The red dot never moved.

Marcus watched it pulse quietly above Jin Hyuk's head like a cursed crown. No one else could see it. No one else would ever understand what it meant.

He wasn't ready to act, not yet.

But something inside him had shifted.

He was watching now.

Observing like a hunter to a prey.

From his seat across the training hall, Marcus followed Jin Hyuk's movements. The scarred hunter ran drills with a few new recruits, showing them proper counter-forms against blade-type monsters. He was calm and efficient. His long arms moved with a grace that betrayed experience. His voice, low and even, didn't waver once.

"See how he doesn't waste motion?" Fang whispered behind Marcus, floating lazily upside-down in his field of vision. "Clean. Precise. Bet he tastes like black pepper and unresolved trauma."

Marcus didn't respond.

He was too focused on the way Jin Hyuk deflected an incoming practice blade and guided the rookie to the floor without actually hurting him.

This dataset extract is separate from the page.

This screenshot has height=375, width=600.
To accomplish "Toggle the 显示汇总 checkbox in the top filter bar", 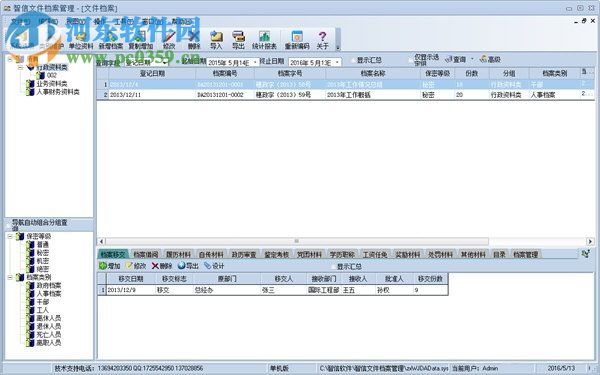I will point(353,60).
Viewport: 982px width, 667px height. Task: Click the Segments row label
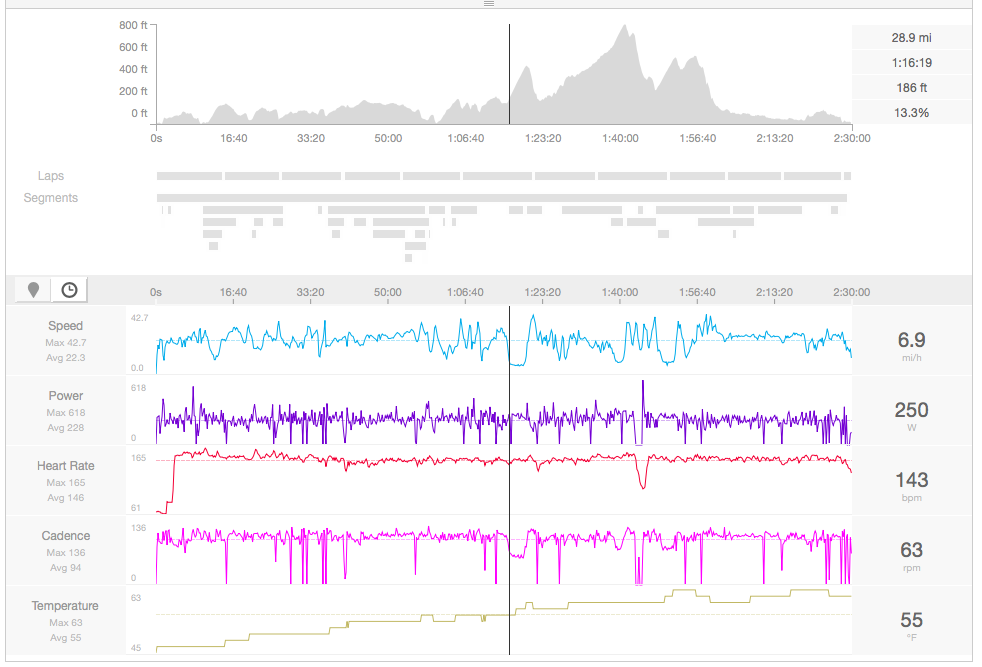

It wasn't just skill. There was empathy in the way he taught. Kindness.

And that made it worse.

Because Anomaly's voice was still echoing in his mind:

"No one will miss him."

But Marcus could see it now. That was a lie. There was a quiet gravity around Jin Hyuk, like a man who had already carried the weight of loss and decided no one else should have to.

And yet…

The dot didn't disappear.

"Why him?" Marcus asked aloud.

Fang leaned on his shoulder in a devilish whisper. "Because he's compatible. Because his body survived the collapse of an S-Class gate alone. That doesn't happen unless you've been enhanced—or you're hiding something."

Marcus knew. He felt it too.

There was something under Jin Hyuk's skin. Something breathing.

Something the system wanted.

Something it could use.

"Regenerative tissues. Enhanced stamina core. Adaptive muscle control. Not natural. Not legal. But efficient."

—Anomaly

Jin Hyuk finished the round of sparring and dismissed the recruits. They bowed to him, laughing, thanking him for the tips. He bowed back, polite and firm. Then he walked toward the back exit, alone.

Marcus stood.

"Stalking already?" Fang said, amused.

Marcus didn't answer.

He moved like a ghost, slipping through the edge of the hall. No one noticed him. Not even the system's presence weighed heavy here. Maybe it knew. Maybe it was waiting.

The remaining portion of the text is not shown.